Hi all - I have similar questions. I just bought a heat press, printer, and lots of ink - got a great deal on the package. Trying to figure out the best market to jump into. I'm noticing that there are some major drawbacks to sublimation printing - i.e. use mostly white shirts - maybe some grey, but cannot print on black shirts...and cannot print white ink. I have located some average priced shirts from Next Level ($3.50 per shirt for 65%/35% shirt) and I think Gildan may offer even better pricing for their poly blend shirts. I was thinking of either entering either the:
(1) Funny crude humor t-shirt market of funny images/designs and logos - targeting mostly men or, 
(2) The baby-onesie prints and sorority shirts market - composed mostly of women.

I create all my own images and designs using Gimp and Inkscape. I am aiming for creating a store on Etsy, but could also setup an host a website. Any pluses or minuses to these two markets? Any markets too saturated that I should avoid? I was in a sorority in college (don't judge.) so I have some experience there...but I'm really just a savvy entrepreneur trying to find the best niche - so I don't really care 
Any comments /thoughts / recommendations are welcome !
Thanks!


----------



## mgparrish (Jul 9, 2005)

tmventures1121 said:


> Hi all - I have similar questions. I just bought a heat press, printer, and lots of ink - got a great deal on the package. Trying to figure out the best market to jump into. I'm noticing that there are some major drawbacks to sublimation printing - i.e. use mostly white shirts - maybe some grey, but cannot print on black shirts...and cannot print white ink. I have located some average priced shirts from Next Level ($3.50 per shirt for 65%/35% shirt) and I think Gildan may offer even better pricing for their poly blend shirts. I was thinking of either entering either the:
> (1) Funny crude humor t-shirt market of funny images/designs and logos - targeting mostly men or,
> (2) The baby-onesie prints and sorority shirts market - composed mostly of women.
> 
> ...


A couple of comments.

1. You cannot color manage sublimation printing with Inkscape. The ICC profile support has never been finished even though they put in "hooks" for it. Suggest Corel Draw if you are doing desktop sublimation.

2. When you call a website a "market" ... I'm not a marketing expert but I think that is too vague in concept just having a website. Who does that website cater to and who is your _target_ audience? You can 't just build it and expect people to come. Zillions of websites out there, how do you get people to go there?

I have never tried Etsy before so others perhaps can chime in on that.

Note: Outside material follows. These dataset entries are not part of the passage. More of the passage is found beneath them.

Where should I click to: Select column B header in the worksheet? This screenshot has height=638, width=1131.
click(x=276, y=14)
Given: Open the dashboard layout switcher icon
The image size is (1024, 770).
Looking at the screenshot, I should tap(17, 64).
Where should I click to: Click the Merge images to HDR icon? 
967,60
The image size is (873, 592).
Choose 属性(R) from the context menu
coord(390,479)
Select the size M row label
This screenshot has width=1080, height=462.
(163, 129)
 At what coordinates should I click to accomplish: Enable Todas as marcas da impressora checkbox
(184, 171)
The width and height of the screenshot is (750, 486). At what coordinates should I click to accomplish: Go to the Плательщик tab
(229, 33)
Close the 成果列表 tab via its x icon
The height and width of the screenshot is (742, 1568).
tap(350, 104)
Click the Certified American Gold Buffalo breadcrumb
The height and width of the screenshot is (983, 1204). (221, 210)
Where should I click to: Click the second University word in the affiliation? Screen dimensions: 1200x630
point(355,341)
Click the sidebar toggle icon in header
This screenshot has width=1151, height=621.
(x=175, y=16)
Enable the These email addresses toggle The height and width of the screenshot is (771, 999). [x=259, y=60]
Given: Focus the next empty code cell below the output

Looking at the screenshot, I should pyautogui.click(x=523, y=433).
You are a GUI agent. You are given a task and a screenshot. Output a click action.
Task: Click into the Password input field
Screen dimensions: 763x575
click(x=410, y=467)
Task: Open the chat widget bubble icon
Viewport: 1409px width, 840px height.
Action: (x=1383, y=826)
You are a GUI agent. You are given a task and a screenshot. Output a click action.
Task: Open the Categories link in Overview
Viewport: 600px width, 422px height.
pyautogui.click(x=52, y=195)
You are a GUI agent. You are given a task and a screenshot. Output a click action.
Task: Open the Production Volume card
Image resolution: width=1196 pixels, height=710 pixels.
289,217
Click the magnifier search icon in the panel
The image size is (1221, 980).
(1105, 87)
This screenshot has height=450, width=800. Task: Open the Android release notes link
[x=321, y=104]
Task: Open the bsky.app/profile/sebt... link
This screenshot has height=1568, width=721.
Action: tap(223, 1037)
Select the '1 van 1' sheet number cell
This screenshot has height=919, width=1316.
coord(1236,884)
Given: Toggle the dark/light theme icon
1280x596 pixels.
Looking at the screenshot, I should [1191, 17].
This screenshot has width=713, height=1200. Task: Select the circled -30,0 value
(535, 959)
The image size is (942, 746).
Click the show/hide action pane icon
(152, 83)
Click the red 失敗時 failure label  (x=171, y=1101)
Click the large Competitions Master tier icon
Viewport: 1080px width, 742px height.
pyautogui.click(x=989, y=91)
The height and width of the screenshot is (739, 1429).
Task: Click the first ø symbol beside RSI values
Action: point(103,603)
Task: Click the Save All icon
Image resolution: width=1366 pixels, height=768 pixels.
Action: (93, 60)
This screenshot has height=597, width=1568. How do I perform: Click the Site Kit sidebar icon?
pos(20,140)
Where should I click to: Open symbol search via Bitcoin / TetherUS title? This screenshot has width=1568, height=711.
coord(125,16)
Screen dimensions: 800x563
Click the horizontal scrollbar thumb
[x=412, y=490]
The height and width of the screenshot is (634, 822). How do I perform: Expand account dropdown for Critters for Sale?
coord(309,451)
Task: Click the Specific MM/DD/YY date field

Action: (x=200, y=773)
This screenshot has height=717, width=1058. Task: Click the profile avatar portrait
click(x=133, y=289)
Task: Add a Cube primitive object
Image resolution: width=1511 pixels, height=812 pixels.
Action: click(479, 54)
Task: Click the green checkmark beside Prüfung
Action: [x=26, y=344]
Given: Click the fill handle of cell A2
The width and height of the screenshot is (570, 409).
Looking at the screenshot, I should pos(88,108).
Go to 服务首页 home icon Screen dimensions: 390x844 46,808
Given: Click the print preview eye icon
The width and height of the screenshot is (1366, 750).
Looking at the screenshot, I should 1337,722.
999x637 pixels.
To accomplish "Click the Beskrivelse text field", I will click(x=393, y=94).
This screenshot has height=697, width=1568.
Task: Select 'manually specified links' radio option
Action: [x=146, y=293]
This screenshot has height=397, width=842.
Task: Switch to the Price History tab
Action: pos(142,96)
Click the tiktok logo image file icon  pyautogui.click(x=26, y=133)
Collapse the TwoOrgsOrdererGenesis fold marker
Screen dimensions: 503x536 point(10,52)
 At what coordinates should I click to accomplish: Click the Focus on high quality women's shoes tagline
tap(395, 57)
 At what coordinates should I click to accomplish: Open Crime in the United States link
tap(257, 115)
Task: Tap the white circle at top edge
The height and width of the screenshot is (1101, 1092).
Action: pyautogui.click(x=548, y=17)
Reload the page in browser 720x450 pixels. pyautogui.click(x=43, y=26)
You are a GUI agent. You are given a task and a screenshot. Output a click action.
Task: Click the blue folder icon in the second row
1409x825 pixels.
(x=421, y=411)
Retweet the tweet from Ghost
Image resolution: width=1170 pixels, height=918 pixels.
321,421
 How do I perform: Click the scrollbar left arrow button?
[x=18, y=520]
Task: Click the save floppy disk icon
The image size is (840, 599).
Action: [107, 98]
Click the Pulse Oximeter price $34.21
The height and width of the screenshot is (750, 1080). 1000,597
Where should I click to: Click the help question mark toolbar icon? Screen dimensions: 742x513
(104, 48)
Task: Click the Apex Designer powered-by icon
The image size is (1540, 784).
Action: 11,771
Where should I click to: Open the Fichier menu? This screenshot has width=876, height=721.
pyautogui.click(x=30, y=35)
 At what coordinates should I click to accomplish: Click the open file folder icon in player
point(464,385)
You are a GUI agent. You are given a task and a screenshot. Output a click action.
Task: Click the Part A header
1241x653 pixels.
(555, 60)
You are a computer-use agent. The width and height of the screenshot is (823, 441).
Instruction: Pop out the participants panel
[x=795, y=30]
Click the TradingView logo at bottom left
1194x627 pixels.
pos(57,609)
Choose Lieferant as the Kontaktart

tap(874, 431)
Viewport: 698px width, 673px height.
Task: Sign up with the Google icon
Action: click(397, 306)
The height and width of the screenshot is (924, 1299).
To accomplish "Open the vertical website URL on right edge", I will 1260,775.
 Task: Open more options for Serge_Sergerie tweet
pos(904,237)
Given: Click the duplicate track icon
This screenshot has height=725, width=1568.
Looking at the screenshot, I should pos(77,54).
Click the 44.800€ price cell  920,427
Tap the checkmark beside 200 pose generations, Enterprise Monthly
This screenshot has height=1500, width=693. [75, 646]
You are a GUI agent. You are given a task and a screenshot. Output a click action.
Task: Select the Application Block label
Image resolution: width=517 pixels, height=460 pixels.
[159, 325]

You mention you do your own art and design, so that is a huge plus. Keep in mind there are a lot of people on Zazzle and Spreadshirt doing humor shirts, so you need something to set yourself apart.


----------



## tmventures1121 (Feb 16, 2015)

mgparrish said:


> A couple of comments.
> 
> 1. You cannot color manage sublimation printing with Inkscape. The ICC profile support has never been finished even though they put in "hooks" for it. Suggest Corel Draw if you are doing desktop sublimation.
> 
> ...



Hi and thank you for the awesome feedback! That is very good to know about Inkscape. I have heard a lot of mixed information about Inkscape. I have done most of my color management and printing with GIMP. I will look into Corel Draw. Does it matter what version I get? I am seeing that eBay offers Corel DRAW Graphics Suite X7 (education edition) for $70. Not bad at all. 

Here is an example of a website that markets to the sorority/women market: Gonegreek 
(this website sells more than just shirts, but I could probably expand/dabble into selling some of these items as well, since sublimation ink works on poly sub coated plastic surfaces.)

Here is an example of the other target market - which is the "funny/trendy/nerdy" t-shirt market. http://www.bustedtees.com/
I think this market is a bit saturated...there are tons of websites selling these kinds of shirts. 

So I am leaning more towards selling to the "women folk" market - sorority shirts, baby onesies, monogrammed shirts, lily pulitzer-looking bright colored designs, etc... (by the way I do not wear these kinds of things, I just know many many many girls/friends who DO!  )
I think maybe I could start on Etsy.com and then if things go well I can branch into setting up and hosting my own website. 

I would do marketing on Facebook, Linked-In (email my sorority sisters all over the US), Pinterest, local sororities around Raleigh/Chapel Hill area (UNC, DUKE, NC State).


----------